There's an article in the FT today 'Corporate tax regime taken to task' that supports many of EEF's previous assertions that the UK's current tax system of recognising the depreciation of plant and machinery investments does not match the demands of rebalancing the economy.
Perhaps more telling for the government, the article, which is quoting research from the Oxford University Centre for Business Taxation, suggests it is failing on its own stated ambition of making the UK the most competitive tax system in the G20.
'Britain ha[s] the highest effective marginal tax rate of all but two countries in the OECD group of many of the world's most advanced nations.'
This means that:
'Even after the implementation of the planned cuts to corporation tax, the UK will not be particularly competitive relative to other countreis in the G20 and OECD'
The driver for this is cited as the capital allowances regime in the UK - recently made even less supportive by the government:
'...allowances for capital spending in Britain...are lower than any OECD country except Chile.'
It's worth remembering that perhaps 50,000 businesses might benefit from the government's cuts to the headline rate of corporation tax but 900,000 are made worse off by less supportive capital allowances.

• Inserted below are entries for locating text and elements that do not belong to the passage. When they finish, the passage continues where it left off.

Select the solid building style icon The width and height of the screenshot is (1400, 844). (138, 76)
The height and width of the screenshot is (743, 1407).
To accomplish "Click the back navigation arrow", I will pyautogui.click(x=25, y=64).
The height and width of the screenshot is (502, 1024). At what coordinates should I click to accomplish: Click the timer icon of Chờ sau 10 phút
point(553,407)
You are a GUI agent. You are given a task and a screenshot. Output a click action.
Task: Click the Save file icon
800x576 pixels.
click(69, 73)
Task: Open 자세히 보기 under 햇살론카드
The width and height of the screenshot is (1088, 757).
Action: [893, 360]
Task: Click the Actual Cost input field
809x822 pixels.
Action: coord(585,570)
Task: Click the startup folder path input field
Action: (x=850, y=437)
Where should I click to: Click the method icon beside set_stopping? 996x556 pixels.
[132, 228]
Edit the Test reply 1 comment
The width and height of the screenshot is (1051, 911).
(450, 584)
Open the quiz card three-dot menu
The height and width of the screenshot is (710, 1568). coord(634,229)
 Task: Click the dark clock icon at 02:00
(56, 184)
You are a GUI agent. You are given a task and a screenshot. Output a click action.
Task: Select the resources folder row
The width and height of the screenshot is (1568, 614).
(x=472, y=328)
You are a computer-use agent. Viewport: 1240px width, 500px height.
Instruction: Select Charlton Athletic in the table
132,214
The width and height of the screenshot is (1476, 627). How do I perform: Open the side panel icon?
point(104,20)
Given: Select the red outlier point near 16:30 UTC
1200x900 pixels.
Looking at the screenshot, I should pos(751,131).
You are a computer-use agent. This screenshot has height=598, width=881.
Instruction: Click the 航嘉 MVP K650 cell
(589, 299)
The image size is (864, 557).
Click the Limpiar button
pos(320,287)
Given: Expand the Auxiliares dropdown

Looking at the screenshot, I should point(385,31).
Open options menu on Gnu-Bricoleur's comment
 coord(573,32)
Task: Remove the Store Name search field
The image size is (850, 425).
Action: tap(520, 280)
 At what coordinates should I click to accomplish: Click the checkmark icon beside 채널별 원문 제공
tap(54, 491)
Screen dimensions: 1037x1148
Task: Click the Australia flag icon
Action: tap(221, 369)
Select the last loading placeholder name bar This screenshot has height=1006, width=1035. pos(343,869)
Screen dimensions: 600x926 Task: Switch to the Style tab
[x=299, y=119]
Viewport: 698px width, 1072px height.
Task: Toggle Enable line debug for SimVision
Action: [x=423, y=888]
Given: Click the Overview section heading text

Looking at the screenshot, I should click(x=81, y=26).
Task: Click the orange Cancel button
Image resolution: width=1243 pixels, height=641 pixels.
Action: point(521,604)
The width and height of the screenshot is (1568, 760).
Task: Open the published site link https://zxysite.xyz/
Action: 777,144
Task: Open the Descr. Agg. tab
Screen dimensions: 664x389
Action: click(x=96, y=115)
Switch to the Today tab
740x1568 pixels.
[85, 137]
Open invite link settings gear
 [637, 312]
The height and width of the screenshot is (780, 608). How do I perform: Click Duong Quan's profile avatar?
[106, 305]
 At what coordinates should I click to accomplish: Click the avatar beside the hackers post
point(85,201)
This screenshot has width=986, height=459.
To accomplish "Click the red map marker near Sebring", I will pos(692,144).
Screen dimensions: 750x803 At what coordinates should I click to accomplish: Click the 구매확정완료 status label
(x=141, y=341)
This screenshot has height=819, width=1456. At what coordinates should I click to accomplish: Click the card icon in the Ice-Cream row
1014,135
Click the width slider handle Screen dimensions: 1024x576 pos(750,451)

The Treasury in its response notes that the Chancellor recognises tax competitiveness is about more than corporation tax and points out reforms to the CFC regime, R&D tax credits, and the incoming Patent Box. It is encouraging that the Treasury has this wider view and indeed there has been good progress in the areas mentioned.
But I don't think the Treasury can afford to keep rowing in the wrong direction on capital allowances for too much longer. It is a bit rich to claim the Centre for Business Taxation is looking at an 'incomplete picture' when the effective rate is surely more inclusive than the Treasury's focus on the headline rate of corporation tax - important though the cuts to the headline rate are.
What we need now is a fundamental reevaluation of the UK's uncompetitive system of capital allowances.